**What to do**
Starting with the line that contains "the dining table" and going on through the line that contains "click(x=272, y=598)", give only those lines of the material again with every "screenshot" changed to "image" and everything else left as it is. Leave the pictures out.

**Extracted information**
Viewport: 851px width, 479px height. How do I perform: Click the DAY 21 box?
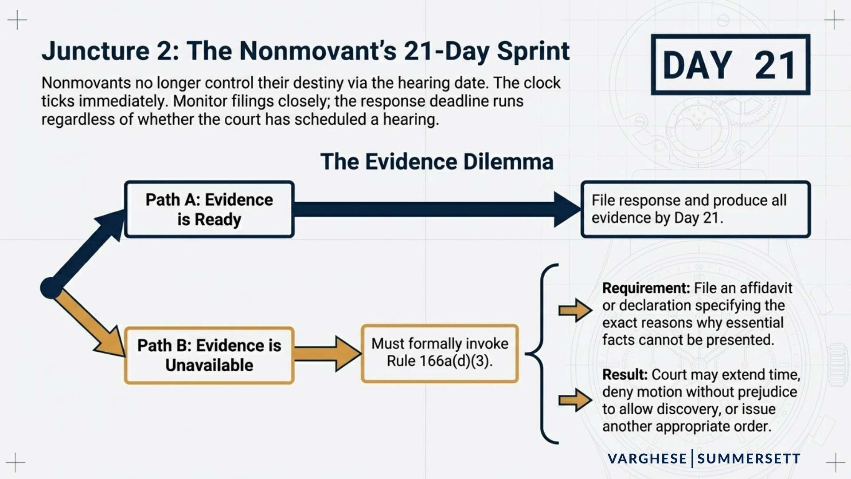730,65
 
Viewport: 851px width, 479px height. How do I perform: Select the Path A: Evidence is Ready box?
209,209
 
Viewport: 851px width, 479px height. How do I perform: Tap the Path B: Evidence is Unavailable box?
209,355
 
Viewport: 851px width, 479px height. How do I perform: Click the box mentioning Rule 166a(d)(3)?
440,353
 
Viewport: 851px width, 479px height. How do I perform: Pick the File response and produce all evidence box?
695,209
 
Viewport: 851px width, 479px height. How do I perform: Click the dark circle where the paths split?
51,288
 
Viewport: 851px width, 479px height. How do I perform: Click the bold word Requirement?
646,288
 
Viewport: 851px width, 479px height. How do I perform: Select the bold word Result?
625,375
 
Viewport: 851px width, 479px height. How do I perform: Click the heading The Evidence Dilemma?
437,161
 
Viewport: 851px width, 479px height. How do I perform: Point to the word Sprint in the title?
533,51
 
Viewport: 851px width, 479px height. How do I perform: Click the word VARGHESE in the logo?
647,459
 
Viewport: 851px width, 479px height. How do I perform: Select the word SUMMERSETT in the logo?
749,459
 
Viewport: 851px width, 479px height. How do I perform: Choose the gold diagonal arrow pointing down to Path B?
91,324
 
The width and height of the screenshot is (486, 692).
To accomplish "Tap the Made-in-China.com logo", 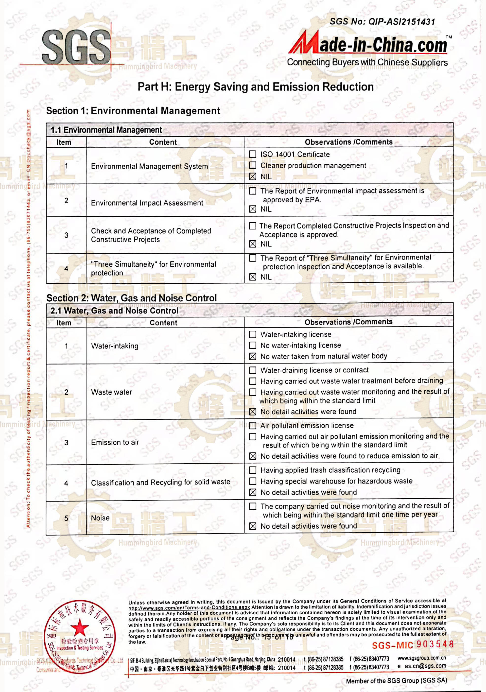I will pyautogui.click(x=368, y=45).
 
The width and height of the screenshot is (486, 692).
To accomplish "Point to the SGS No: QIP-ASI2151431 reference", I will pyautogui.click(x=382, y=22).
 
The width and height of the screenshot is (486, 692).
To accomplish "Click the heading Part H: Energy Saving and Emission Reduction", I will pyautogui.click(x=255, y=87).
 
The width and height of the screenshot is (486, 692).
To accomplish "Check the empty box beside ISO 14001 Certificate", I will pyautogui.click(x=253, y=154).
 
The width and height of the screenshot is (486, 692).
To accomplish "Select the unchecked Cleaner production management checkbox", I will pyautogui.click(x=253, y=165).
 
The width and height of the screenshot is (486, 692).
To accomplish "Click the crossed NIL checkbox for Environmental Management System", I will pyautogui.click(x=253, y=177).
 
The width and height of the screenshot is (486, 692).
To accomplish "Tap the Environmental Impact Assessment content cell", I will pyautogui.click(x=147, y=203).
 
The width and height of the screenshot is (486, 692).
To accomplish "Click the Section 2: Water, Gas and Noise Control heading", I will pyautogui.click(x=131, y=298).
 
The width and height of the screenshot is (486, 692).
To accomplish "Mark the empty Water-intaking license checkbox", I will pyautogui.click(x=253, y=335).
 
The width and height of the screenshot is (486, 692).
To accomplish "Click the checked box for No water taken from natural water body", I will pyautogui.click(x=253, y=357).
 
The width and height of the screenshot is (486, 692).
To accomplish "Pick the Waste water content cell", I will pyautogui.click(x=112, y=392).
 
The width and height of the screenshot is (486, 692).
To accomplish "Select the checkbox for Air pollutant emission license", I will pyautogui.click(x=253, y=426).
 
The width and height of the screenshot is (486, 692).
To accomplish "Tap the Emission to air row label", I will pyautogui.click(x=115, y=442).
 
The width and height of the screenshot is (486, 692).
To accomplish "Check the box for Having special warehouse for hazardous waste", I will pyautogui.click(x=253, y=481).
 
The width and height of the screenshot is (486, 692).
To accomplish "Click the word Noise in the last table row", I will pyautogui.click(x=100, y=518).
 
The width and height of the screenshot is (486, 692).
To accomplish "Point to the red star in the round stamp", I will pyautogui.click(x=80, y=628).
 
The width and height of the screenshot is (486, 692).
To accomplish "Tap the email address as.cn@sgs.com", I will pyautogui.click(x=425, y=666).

---

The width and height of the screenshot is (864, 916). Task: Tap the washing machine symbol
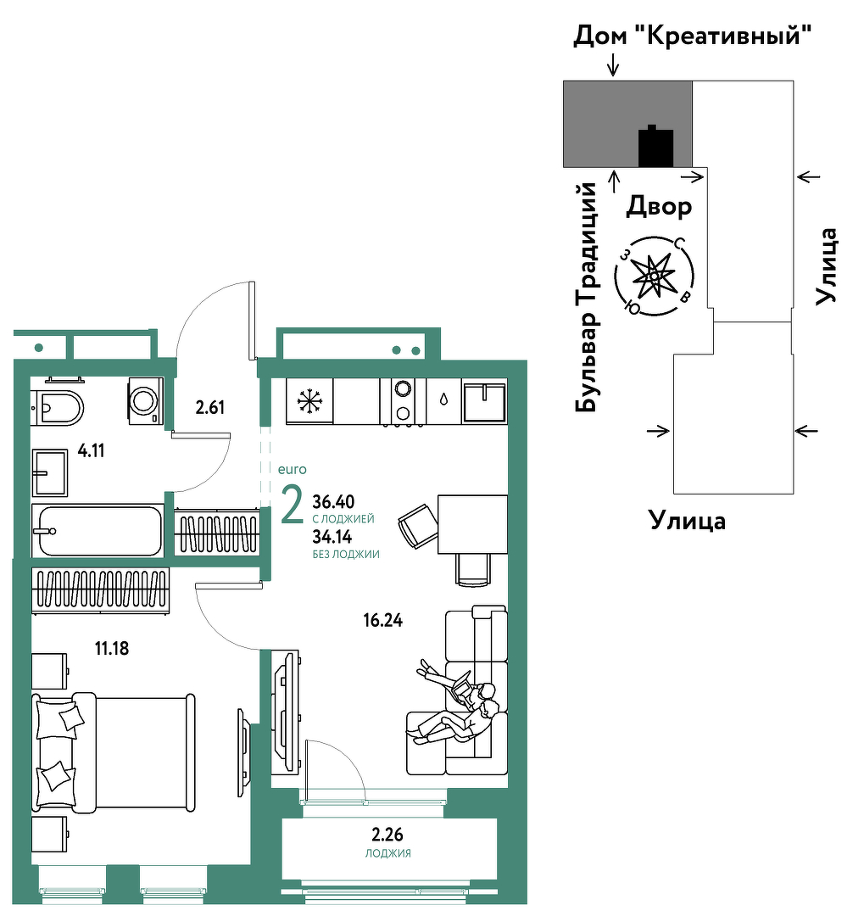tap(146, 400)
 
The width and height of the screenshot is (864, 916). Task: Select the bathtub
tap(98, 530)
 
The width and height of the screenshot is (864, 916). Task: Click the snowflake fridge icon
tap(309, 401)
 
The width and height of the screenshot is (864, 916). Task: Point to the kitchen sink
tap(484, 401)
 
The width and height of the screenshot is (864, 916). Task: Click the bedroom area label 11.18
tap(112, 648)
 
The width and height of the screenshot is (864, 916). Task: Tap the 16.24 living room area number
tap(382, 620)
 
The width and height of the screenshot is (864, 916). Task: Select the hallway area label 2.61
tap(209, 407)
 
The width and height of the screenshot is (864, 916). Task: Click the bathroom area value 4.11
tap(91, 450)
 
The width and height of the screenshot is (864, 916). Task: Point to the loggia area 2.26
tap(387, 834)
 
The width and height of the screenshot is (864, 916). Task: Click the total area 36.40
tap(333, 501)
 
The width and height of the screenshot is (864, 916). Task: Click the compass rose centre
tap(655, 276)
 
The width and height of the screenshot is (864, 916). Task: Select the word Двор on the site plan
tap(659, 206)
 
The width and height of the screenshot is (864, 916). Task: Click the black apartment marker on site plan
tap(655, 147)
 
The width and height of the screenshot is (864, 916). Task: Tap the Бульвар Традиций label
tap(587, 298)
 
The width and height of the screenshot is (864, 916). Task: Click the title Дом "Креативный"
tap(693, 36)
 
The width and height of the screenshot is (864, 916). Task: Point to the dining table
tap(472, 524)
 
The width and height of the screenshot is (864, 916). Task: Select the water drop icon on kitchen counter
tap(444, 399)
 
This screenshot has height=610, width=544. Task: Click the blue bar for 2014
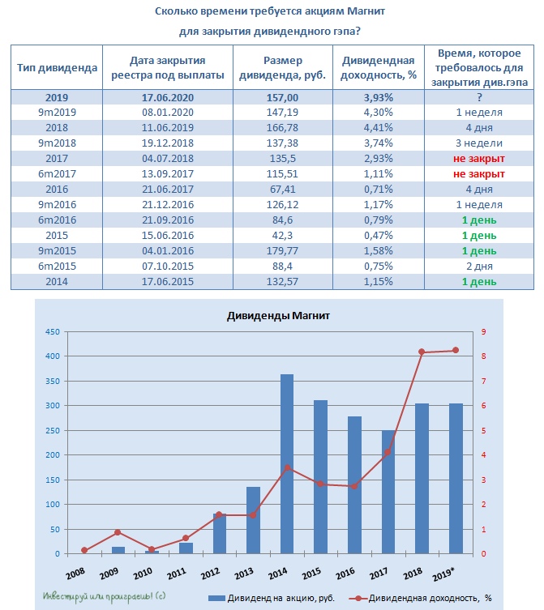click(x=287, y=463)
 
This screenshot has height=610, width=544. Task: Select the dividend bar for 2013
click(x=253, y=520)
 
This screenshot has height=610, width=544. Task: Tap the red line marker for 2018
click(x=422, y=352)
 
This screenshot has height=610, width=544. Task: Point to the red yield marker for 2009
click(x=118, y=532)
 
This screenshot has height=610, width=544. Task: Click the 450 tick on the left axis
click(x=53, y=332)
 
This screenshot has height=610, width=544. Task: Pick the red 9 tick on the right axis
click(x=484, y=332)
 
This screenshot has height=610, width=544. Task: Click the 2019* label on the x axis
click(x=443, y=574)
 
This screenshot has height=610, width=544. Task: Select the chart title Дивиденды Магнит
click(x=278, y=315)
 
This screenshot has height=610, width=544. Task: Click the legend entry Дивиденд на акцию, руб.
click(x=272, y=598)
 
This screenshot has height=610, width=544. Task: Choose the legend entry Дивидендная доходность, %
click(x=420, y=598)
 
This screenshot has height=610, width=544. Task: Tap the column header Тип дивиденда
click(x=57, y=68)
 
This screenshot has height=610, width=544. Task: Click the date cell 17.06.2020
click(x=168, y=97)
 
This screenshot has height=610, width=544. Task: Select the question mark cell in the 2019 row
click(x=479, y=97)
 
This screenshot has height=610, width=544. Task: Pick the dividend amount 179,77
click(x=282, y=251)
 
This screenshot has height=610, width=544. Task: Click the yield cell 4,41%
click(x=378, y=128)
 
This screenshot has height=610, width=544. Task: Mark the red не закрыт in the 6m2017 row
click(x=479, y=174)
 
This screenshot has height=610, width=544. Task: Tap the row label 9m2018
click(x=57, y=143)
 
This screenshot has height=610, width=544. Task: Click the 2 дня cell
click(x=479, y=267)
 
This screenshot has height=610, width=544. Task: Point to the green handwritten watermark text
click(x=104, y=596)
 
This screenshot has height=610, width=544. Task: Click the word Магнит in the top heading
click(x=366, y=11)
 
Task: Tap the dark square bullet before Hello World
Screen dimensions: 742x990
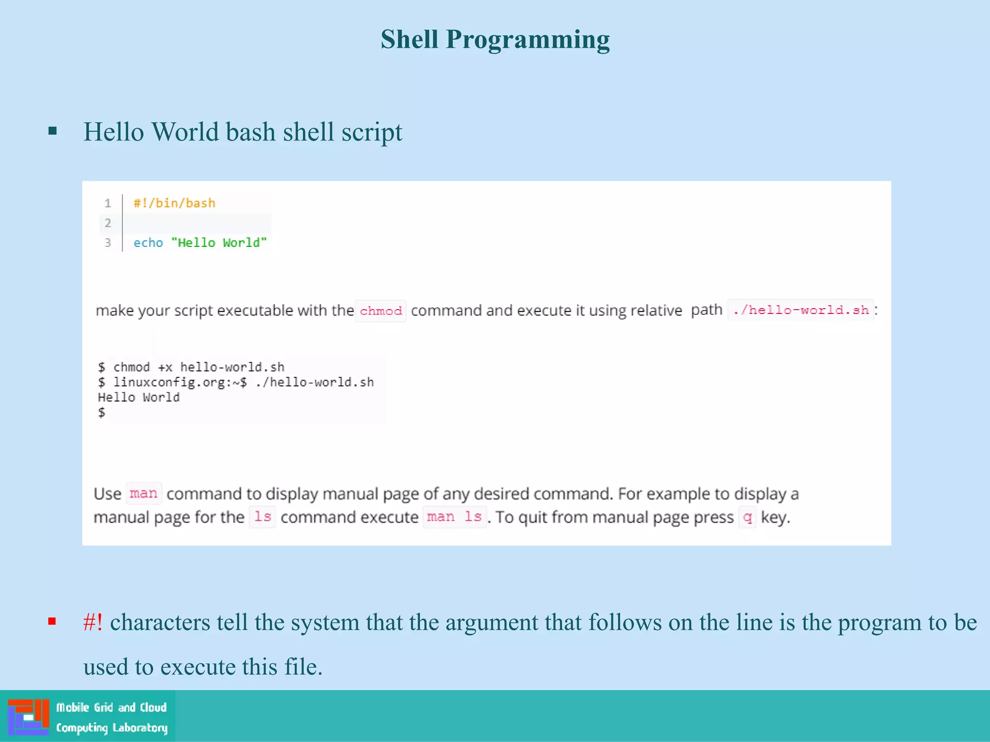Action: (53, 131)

...

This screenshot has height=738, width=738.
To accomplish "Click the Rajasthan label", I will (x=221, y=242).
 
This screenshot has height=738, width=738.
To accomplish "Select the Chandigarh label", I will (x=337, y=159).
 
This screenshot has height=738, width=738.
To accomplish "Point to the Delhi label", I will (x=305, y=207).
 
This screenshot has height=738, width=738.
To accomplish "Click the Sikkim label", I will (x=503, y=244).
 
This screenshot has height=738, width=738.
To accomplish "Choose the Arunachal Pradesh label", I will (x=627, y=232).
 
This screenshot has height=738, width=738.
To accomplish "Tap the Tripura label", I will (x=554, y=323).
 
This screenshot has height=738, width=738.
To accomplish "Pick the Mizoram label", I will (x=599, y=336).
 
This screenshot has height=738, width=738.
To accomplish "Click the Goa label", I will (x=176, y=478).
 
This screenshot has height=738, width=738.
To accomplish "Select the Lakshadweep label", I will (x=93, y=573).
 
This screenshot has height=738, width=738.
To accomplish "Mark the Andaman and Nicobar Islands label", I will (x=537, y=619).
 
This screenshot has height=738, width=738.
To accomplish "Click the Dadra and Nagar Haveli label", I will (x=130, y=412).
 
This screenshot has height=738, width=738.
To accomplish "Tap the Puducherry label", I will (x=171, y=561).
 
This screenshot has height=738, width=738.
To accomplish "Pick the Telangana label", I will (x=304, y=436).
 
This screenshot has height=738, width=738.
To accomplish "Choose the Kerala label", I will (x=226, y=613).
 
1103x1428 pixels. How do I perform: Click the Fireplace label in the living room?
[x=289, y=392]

**The output**
The width and height of the image is (864, 916). Task: Point to the dining table
tap(472, 524)
 
The width and height of the image is (864, 916). Task: Select the water drop icon on kitchen counter
tap(444, 399)
 
This image has height=610, width=544. Task: Click the blue bar for 2014
click(x=287, y=463)
 
This image has height=610, width=544. Task: Select the dividend bar for 2013
click(x=253, y=520)
 
This image has height=610, width=544. Task: Tap the red line marker for 2018
click(x=422, y=352)
 
This image has height=610, width=544. Task: Point to the red yield marker for 2009
click(x=118, y=532)
 
This image has height=610, width=544. Task: Click the 450 tick on the left axis
click(x=53, y=332)
 
This image has height=610, width=544. Task: Pick the red 9 tick on the right axis
click(x=484, y=332)
 
This image has height=610, width=544. Task: Click the 2019* label on the x axis
click(x=443, y=574)
 
This image has height=610, width=544. Task: Select the chart title Дивиденды Магнит
click(x=278, y=315)
 
This image has height=610, width=544. Task: Click the legend entry Дивиденд на акцию, руб.
click(x=272, y=598)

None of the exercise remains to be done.